─── Data supplied ───

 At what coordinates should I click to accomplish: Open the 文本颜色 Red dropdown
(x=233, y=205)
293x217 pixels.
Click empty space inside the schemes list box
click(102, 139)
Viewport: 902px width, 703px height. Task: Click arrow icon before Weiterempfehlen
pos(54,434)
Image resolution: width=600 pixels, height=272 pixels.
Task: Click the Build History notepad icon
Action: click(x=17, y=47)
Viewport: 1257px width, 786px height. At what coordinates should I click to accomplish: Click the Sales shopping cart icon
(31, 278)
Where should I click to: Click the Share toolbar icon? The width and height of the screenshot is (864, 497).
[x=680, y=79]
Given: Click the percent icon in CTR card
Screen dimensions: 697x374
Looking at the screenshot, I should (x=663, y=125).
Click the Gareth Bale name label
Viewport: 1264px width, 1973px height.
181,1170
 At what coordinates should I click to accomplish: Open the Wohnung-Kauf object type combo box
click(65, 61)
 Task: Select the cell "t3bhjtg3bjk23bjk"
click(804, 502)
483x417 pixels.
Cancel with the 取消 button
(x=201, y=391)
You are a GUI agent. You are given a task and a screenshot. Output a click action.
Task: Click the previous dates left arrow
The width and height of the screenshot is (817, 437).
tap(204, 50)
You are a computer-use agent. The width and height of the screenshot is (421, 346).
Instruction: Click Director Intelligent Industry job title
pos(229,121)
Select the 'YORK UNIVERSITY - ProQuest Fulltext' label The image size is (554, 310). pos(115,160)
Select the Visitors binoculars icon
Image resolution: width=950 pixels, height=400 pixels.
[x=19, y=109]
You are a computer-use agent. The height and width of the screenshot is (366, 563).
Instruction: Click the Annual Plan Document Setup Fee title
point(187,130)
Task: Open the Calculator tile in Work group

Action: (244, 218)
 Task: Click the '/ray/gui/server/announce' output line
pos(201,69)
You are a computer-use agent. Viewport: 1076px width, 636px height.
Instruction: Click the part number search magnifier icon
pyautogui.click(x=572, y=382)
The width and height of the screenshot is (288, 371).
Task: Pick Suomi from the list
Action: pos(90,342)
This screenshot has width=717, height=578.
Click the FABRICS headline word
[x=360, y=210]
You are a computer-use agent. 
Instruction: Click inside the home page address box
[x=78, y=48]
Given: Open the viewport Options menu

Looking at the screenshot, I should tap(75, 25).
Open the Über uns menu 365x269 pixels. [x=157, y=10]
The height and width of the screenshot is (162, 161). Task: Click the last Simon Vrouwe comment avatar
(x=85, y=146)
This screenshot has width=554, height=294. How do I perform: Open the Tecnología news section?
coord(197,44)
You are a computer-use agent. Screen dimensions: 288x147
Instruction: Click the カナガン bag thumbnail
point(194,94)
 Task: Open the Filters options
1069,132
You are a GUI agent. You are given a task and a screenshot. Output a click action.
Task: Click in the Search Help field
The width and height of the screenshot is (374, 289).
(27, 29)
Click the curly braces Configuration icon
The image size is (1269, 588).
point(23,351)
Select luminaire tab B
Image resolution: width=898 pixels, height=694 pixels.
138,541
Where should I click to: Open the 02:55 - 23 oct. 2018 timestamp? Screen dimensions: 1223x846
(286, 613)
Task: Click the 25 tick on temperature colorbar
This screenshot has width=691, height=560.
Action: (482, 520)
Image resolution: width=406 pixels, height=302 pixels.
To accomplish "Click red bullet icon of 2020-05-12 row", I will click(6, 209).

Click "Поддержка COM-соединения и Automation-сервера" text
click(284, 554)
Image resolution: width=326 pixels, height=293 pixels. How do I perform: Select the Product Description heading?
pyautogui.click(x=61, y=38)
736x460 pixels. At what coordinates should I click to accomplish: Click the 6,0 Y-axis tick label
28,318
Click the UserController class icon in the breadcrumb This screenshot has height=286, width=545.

───

What needs to be done
Exactly as it appears above, write out the complete listing.

Answer space
 At what coordinates should I click to accomplish: Open the 文本颜色 Red dropdown
(x=233, y=205)
293x217 pixels.
Click empty space inside the schemes list box
click(102, 139)
Viewport: 902px width, 703px height. Task: Click arrow icon before Weiterempfehlen
pos(54,434)
Image resolution: width=600 pixels, height=272 pixels.
Task: Click the Build History notepad icon
Action: click(x=17, y=47)
Viewport: 1257px width, 786px height. At what coordinates should I click to accomplish: Click the Sales shopping cart icon
(31, 278)
Where should I click to: Click the Share toolbar icon? The width and height of the screenshot is (864, 497).
[x=680, y=79]
Given: Click the percent icon in CTR card
Screen dimensions: 697x374
Looking at the screenshot, I should (x=663, y=125).
Click the Gareth Bale name label
Viewport: 1264px width, 1973px height.
181,1170
 At what coordinates should I click to accomplish: Open the Wohnung-Kauf object type combo box
click(65, 61)
 Task: Select the cell "t3bhjtg3bjk23bjk"
click(804, 502)
483x417 pixels.
Cancel with the 取消 button
(x=201, y=391)
You are a GUI agent. You are given a task and a screenshot. Output a click action.
Task: Click the previous dates left arrow
The width and height of the screenshot is (817, 437).
tap(204, 50)
You are a computer-use agent. The width and height of the screenshot is (421, 346).
Instruction: Click Director Intelligent Industry job title
pos(229,121)
Select the 'YORK UNIVERSITY - ProQuest Fulltext' label The image size is (554, 310). pos(115,160)
Select the Visitors binoculars icon
Image resolution: width=950 pixels, height=400 pixels.
[x=19, y=109]
You are a computer-use agent. The height and width of the screenshot is (366, 563).
Instruction: Click the Annual Plan Document Setup Fee title
point(187,130)
Task: Open the Calculator tile in Work group

Action: (244, 218)
 Task: Click the '/ray/gui/server/announce' output line
pos(201,69)
You are a computer-use agent. Viewport: 1076px width, 636px height.
Instruction: Click the part number search magnifier icon
pyautogui.click(x=572, y=382)
The width and height of the screenshot is (288, 371).
Task: Pick Suomi from the list
Action: pos(90,342)
This screenshot has width=717, height=578.
Click the FABRICS headline word
[x=360, y=210]
You are a computer-use agent. 
Instruction: Click inside the home page address box
[x=78, y=48]
Given: Open the viewport Options menu

Looking at the screenshot, I should tap(75, 25).
Open the Über uns menu 365x269 pixels. [x=157, y=10]
The height and width of the screenshot is (162, 161). Task: Click the last Simon Vrouwe comment avatar
(x=85, y=146)
This screenshot has width=554, height=294. How do I perform: Open the Tecnología news section?
coord(197,44)
You are a computer-use agent. Screen dimensions: 288x147
Instruction: Click the カナガン bag thumbnail
point(194,94)
 Task: Open the Filters options
1069,132
You are a GUI agent. You are given a task and a screenshot. Output a click action.
Task: Click in the Search Help field
The width and height of the screenshot is (374, 289).
(27, 29)
Click the curly braces Configuration icon
The image size is (1269, 588).
point(23,351)
Select luminaire tab B
Image resolution: width=898 pixels, height=694 pixels.
138,541
Where should I click to: Open the 02:55 - 23 oct. 2018 timestamp? Screen dimensions: 1223x846
(286, 613)
Task: Click the 25 tick on temperature colorbar
This screenshot has width=691, height=560.
Action: (482, 520)
Image resolution: width=406 pixels, height=302 pixels.
To accomplish "Click red bullet icon of 2020-05-12 row", I will click(6, 209).

Click "Поддержка COM-соединения и Automation-сервера" text
click(284, 554)
Image resolution: width=326 pixels, height=293 pixels. How do I perform: Select the Product Description heading?
pyautogui.click(x=61, y=38)
736x460 pixels. At what coordinates should I click to accomplish: Click the 6,0 Y-axis tick label
28,318
Click the UserController class icon in the breadcrumb This screenshot has height=286, width=545.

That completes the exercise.